Nitric oxide has a diuretic effect in vivo. We have shown that nitric oxide inhibits antidiuretic hormone-stimulated osmotic water permeability in the collecting duct; however, the mechanism by which this occurs is unknown. We hypothesized that inhibition of antidiuretic hormone-stimulated water permeability by nitric oxide in the collecting duct is the result of activation of cGMP-dependent protein kinase, which in turn decreases intracellular cAMP. To test this hypothesis, we microperfused cortical collecting ducts. Antidiuretic hormone-stimulated water permeability was 317 +/- 47 microm/s (P < .001). Addition of spermine NONOate, a nitric oxide donor, to the bath decreased water permeability to 74 +/- 38 microm/s (P < .002).
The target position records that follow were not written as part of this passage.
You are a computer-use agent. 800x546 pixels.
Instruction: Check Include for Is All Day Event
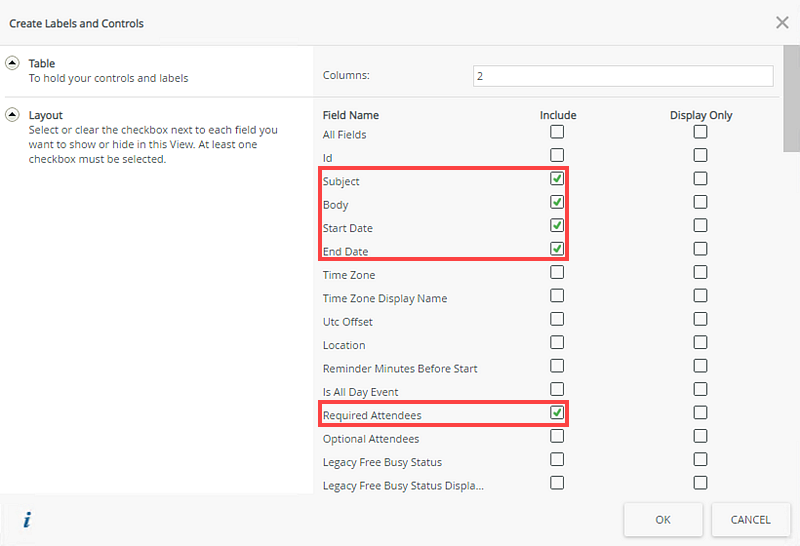557,389
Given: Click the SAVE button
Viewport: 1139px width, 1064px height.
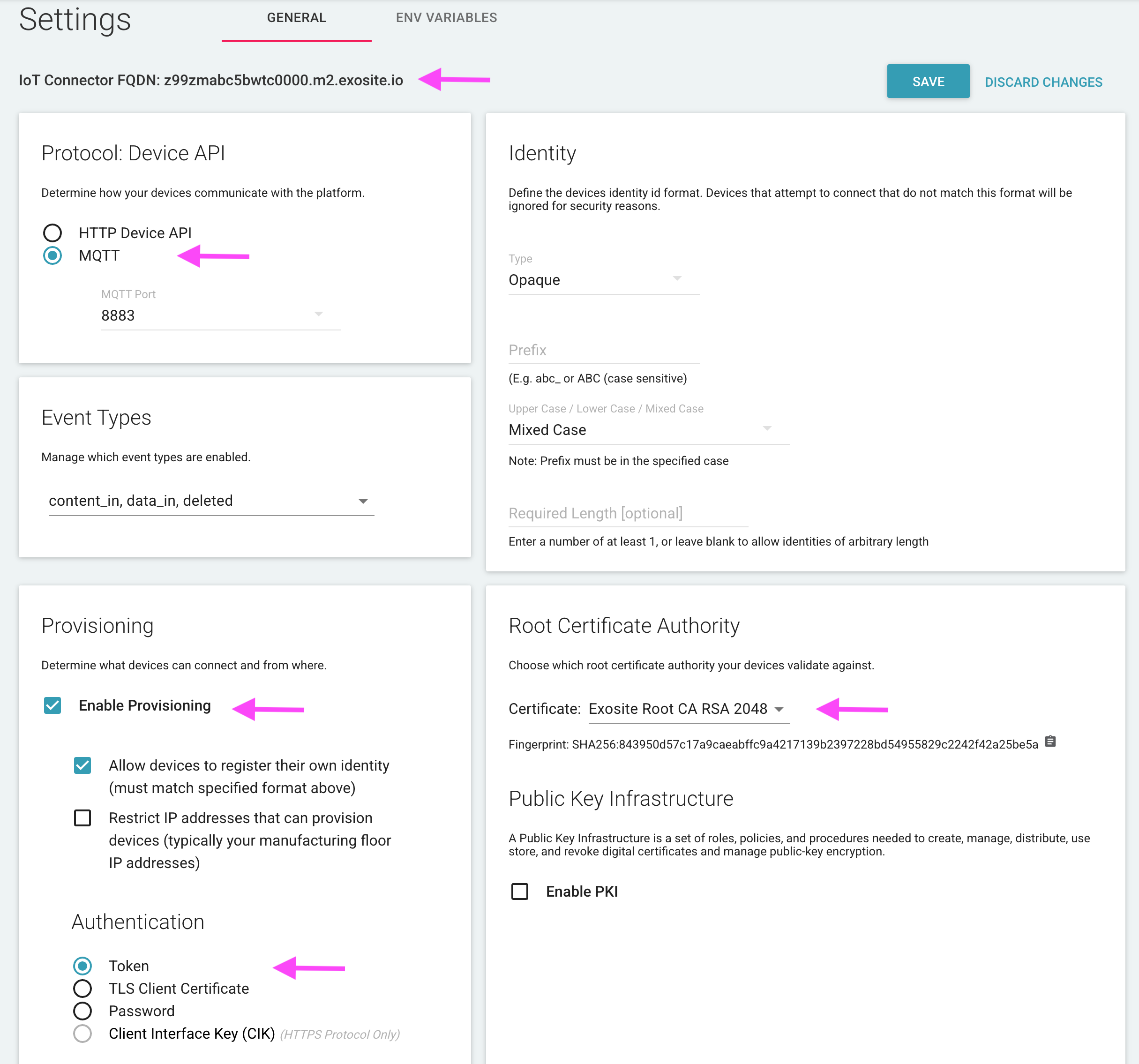Looking at the screenshot, I should 928,82.

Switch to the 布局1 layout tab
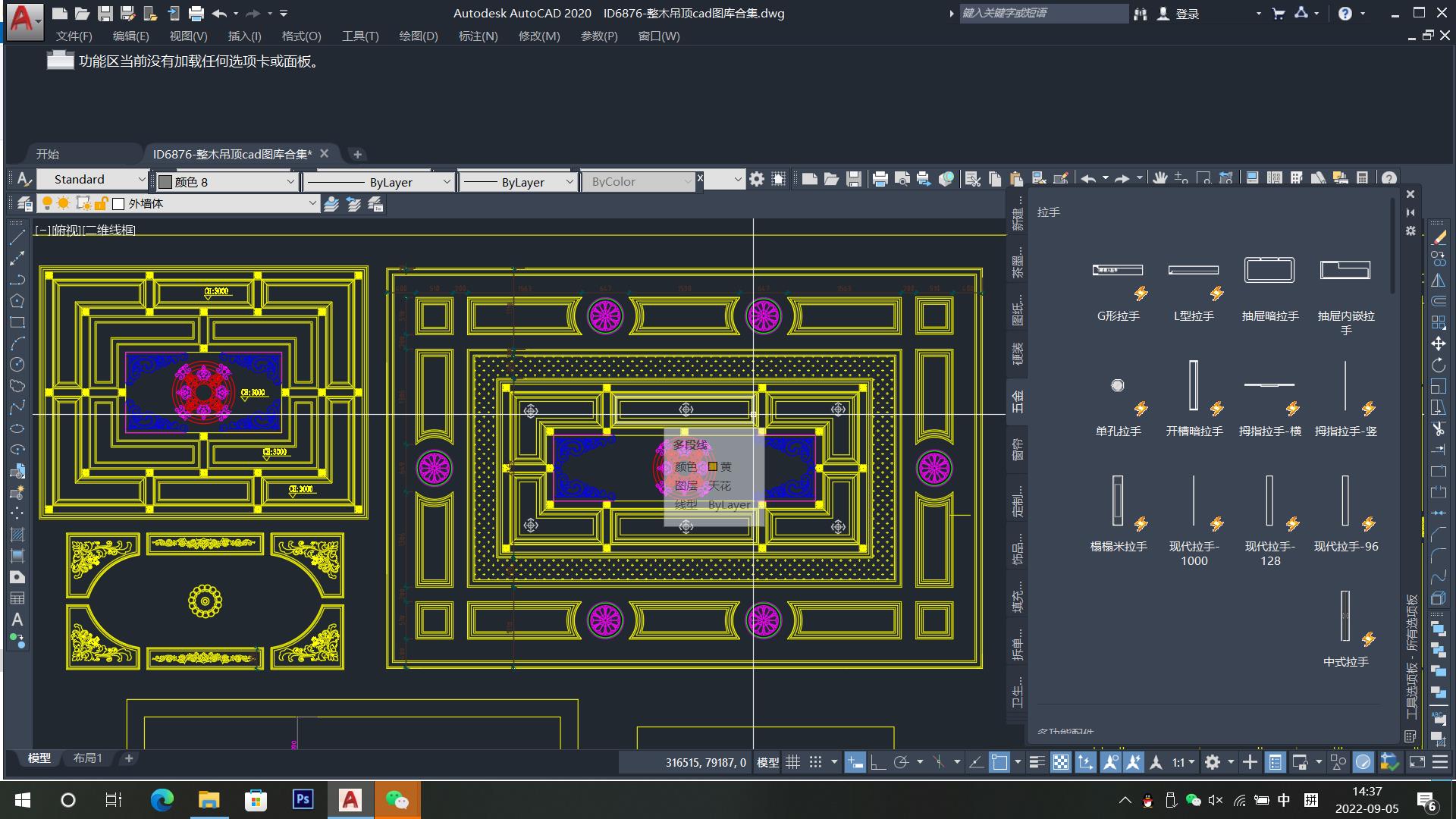pyautogui.click(x=88, y=758)
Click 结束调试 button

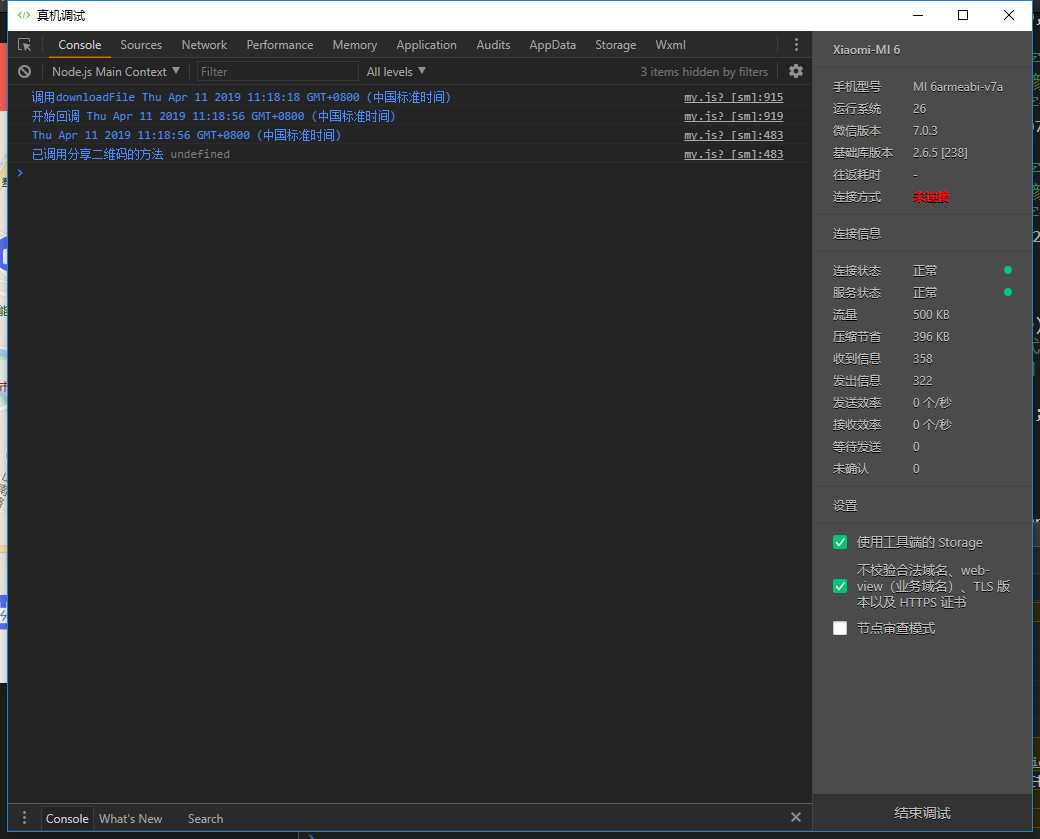pyautogui.click(x=922, y=813)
In the presence of LY 83583, an inhibitor of soluble guanylate cyclase, spermine NONOate did not change water permeability. Addition of spermine NONOate increased cGMP production (P < .01). In the presence of the cGMP-dependent protein kinase inhibitor, spermine NONOate did not change water permeability. Since antidiuretic hormone increases water permeability by increasing cAMP, we hypothesized that nitric oxide inhibits water permeability by decreasing cAMP. In tubules pretreated with antidiuretic hormone, intracellular cAMP was 18.9 +/- 3.9 fmol/mm. In tubules treated with antidiuretic hormone and spermine NONOate, cAMP was 9.3 +/- 1.7 fmol/mm (P < .03). We also examined the effect of spermine NONOate on dibutyryl-cAMP-stimulated water permeability. In the presence of dibutyryl-cAMP, water permeability was 388 +/- 30 microm/s. Addition of spermine NONOate had no significant effect on water permeability. Time controls and inhibitors by themselves did not change antidiuretic hormone-stimulated water permeability. We concluded that nitric oxide decreases antidiuretic hormone-stimulated water permeability by increasing cGMP via soluble guanylate cyclase, activating cGMP-dependent protein kinase and decreasing cAMP.